[Recorded data]

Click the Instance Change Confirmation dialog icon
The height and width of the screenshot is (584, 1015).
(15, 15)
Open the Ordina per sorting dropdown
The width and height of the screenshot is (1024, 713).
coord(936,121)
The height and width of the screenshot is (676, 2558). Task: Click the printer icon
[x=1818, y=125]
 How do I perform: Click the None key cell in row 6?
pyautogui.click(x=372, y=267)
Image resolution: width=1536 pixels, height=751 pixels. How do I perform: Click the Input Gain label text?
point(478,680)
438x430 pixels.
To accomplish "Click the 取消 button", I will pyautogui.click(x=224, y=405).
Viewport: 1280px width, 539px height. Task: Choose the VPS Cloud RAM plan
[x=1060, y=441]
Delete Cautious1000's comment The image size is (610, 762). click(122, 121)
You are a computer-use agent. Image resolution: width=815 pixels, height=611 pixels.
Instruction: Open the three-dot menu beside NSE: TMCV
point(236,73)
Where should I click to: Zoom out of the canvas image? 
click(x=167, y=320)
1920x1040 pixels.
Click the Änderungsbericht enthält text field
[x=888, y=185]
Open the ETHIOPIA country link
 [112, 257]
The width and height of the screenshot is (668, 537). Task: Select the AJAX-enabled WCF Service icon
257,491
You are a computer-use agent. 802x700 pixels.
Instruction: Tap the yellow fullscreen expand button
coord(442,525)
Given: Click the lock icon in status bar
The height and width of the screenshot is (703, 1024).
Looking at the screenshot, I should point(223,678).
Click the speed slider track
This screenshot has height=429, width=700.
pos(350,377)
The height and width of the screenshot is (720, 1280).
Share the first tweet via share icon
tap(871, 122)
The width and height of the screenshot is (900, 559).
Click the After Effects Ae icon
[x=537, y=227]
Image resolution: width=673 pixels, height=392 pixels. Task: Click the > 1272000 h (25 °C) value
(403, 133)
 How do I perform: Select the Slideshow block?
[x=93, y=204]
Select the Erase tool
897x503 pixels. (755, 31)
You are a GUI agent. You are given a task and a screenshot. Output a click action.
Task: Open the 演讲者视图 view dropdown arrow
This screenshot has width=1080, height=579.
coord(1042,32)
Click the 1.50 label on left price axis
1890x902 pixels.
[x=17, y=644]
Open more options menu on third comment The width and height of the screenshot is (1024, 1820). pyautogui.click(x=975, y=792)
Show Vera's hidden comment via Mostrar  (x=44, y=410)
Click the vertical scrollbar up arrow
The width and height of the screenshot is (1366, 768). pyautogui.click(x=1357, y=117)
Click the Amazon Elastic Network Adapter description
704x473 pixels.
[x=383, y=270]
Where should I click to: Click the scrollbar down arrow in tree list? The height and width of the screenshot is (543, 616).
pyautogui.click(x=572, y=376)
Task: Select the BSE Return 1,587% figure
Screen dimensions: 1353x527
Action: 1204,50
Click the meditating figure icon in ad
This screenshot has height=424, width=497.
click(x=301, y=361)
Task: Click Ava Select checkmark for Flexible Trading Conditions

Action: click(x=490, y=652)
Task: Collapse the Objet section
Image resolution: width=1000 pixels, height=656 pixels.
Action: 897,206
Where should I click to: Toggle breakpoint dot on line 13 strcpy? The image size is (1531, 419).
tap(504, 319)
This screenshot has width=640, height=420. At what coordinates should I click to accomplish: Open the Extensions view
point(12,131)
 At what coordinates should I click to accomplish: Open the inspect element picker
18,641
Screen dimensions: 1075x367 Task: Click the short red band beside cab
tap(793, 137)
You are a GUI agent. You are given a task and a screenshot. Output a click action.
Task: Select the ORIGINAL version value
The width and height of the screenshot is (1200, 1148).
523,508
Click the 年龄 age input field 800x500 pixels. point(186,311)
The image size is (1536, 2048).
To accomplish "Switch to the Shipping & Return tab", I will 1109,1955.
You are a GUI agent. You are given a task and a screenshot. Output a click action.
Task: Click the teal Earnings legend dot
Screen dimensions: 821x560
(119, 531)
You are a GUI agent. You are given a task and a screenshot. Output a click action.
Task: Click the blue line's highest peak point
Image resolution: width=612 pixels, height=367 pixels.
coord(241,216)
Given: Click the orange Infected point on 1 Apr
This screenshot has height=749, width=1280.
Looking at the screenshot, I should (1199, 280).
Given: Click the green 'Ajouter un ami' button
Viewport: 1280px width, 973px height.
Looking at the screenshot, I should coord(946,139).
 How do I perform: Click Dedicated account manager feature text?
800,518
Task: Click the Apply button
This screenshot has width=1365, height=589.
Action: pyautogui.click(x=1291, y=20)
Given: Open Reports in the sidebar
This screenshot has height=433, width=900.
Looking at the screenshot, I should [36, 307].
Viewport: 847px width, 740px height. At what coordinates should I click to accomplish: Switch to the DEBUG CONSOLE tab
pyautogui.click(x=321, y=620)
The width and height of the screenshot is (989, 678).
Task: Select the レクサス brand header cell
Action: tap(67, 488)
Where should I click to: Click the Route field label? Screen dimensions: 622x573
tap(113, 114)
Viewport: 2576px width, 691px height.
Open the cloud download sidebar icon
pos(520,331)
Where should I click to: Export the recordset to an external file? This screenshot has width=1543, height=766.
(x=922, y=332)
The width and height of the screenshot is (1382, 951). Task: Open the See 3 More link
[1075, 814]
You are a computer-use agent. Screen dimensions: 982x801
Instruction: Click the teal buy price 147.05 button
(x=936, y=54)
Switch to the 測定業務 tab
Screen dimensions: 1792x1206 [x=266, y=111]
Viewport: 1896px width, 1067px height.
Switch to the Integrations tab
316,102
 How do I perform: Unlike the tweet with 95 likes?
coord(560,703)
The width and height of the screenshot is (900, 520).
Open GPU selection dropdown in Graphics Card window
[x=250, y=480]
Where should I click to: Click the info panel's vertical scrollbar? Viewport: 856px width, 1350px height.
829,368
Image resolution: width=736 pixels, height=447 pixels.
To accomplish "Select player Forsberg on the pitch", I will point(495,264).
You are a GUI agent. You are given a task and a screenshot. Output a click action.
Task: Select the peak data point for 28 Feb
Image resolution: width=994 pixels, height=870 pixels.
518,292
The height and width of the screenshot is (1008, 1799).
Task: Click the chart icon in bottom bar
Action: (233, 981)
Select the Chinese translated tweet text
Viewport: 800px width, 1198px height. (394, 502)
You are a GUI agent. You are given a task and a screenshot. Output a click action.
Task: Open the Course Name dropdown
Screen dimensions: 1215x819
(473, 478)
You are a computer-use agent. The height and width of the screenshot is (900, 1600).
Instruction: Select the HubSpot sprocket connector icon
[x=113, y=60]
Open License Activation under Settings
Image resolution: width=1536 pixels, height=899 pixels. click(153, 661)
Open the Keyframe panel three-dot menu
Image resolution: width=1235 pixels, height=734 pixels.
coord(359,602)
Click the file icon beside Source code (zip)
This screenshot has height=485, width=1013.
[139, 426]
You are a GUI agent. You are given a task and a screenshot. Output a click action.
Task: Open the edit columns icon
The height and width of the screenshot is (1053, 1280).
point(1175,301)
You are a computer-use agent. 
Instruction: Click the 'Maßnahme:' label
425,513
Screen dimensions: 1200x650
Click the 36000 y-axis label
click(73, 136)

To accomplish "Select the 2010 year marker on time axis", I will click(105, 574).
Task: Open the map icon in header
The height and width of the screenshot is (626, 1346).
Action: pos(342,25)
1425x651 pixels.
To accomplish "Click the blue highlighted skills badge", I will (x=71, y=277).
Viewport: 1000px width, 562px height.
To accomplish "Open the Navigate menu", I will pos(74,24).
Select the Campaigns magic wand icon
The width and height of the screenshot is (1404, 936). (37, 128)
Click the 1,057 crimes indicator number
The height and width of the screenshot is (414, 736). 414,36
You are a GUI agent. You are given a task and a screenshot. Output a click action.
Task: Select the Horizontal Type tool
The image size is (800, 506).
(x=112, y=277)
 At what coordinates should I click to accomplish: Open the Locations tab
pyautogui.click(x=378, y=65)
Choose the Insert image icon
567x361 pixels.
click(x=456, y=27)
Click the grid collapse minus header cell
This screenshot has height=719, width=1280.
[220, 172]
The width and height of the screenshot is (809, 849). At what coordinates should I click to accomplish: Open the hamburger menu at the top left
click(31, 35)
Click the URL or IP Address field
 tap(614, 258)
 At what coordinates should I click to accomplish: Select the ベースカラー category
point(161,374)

[/Recorded data]

◆ **Problem to work on**: Extract, please, the lines from the start of the entries above through the one with "You are a computer-use agent. 802x700 pixels.", both included, reproducing each exactly and adding nothing.

◆ **Your response**:
Click the Instance Change Confirmation dialog icon
The height and width of the screenshot is (584, 1015).
(15, 15)
Open the Ordina per sorting dropdown
The width and height of the screenshot is (1024, 713).
coord(936,121)
The height and width of the screenshot is (676, 2558). Task: Click the printer icon
[x=1818, y=125]
 How do I perform: Click the None key cell in row 6?
pyautogui.click(x=372, y=267)
Image resolution: width=1536 pixels, height=751 pixels. How do I perform: Click the Input Gain label text?
point(478,680)
438x430 pixels.
To accomplish "Click the 取消 button", I will pyautogui.click(x=224, y=405).
Viewport: 1280px width, 539px height. Task: Choose the VPS Cloud RAM plan
[x=1060, y=441]
Delete Cautious1000's comment The image size is (610, 762). click(122, 121)
You are a computer-use agent. Image resolution: width=815 pixels, height=611 pixels.
Instruction: Open the three-dot menu beside NSE: TMCV
point(236,73)
Where should I click to: Zoom out of the canvas image? 
click(x=167, y=320)
1920x1040 pixels.
Click the Änderungsbericht enthält text field
[x=888, y=185]
Open the ETHIOPIA country link
 [112, 257]
The width and height of the screenshot is (668, 537). Task: Select the AJAX-enabled WCF Service icon
257,491
You are a computer-use agent. 802x700 pixels.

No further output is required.